--- Work to complete ---
Print each entry below precisely as shown.

[Collected data]

□ □ □

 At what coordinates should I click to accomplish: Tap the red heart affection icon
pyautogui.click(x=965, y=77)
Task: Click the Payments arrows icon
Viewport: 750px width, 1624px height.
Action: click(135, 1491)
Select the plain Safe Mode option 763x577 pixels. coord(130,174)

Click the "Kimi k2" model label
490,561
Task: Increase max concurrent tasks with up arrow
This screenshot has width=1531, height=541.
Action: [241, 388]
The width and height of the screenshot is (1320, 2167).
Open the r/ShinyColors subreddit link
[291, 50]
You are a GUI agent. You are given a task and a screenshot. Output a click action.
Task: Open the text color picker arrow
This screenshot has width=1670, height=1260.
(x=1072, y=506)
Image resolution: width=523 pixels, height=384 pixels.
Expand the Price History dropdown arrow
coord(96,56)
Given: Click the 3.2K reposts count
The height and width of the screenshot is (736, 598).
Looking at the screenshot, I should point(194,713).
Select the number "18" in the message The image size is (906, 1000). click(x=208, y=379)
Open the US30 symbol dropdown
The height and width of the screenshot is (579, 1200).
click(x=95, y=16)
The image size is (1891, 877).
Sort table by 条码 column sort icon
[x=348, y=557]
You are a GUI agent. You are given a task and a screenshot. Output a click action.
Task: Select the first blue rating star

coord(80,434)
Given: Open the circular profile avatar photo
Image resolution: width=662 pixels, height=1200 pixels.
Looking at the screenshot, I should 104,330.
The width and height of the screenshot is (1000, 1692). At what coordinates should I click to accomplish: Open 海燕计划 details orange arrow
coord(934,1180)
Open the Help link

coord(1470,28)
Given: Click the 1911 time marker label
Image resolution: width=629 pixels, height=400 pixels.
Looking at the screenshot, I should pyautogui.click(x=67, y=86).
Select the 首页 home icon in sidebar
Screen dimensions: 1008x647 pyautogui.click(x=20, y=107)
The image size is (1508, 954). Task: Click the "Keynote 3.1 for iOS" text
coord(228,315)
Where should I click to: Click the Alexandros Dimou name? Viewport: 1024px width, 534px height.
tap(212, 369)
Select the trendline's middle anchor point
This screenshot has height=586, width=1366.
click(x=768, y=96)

□ □ □

--- Written solution ---
 At what coordinates should I click to accomplish: Tap the red heart affection icon
pyautogui.click(x=965, y=77)
Task: Click the Payments arrows icon
Viewport: 750px width, 1624px height.
Action: click(135, 1491)
Select the plain Safe Mode option 763x577 pixels. coord(130,174)

Click the "Kimi k2" model label
490,561
Task: Increase max concurrent tasks with up arrow
This screenshot has width=1531, height=541.
Action: [241, 388]
The width and height of the screenshot is (1320, 2167).
Open the r/ShinyColors subreddit link
[291, 50]
You are a GUI agent. You are given a task and a screenshot. Output a click action.
Task: Open the text color picker arrow
This screenshot has width=1670, height=1260.
(x=1072, y=506)
Image resolution: width=523 pixels, height=384 pixels.
Expand the Price History dropdown arrow
coord(96,56)
Given: Click the 3.2K reposts count
The height and width of the screenshot is (736, 598).
Looking at the screenshot, I should point(194,713).
Select the number "18" in the message The image size is (906, 1000). click(x=208, y=379)
Open the US30 symbol dropdown
The height and width of the screenshot is (579, 1200).
click(x=95, y=16)
The image size is (1891, 877).
Sort table by 条码 column sort icon
[x=348, y=557]
You are a GUI agent. You are given a task and a screenshot. Output a click action.
Task: Select the first blue rating star

coord(80,434)
Given: Open the circular profile avatar photo
Image resolution: width=662 pixels, height=1200 pixels.
Looking at the screenshot, I should 104,330.
The width and height of the screenshot is (1000, 1692). At what coordinates should I click to accomplish: Open 海燕计划 details orange arrow
coord(934,1180)
Open the Help link

coord(1470,28)
Given: Click the 1911 time marker label
Image resolution: width=629 pixels, height=400 pixels.
Looking at the screenshot, I should pyautogui.click(x=67, y=86).
Select the 首页 home icon in sidebar
Screen dimensions: 1008x647 pyautogui.click(x=20, y=107)
The image size is (1508, 954). Task: Click the "Keynote 3.1 for iOS" text
coord(228,315)
Where should I click to: Click the Alexandros Dimou name? Viewport: 1024px width, 534px height.
tap(212, 369)
Select the trendline's middle anchor point
This screenshot has height=586, width=1366.
click(x=768, y=96)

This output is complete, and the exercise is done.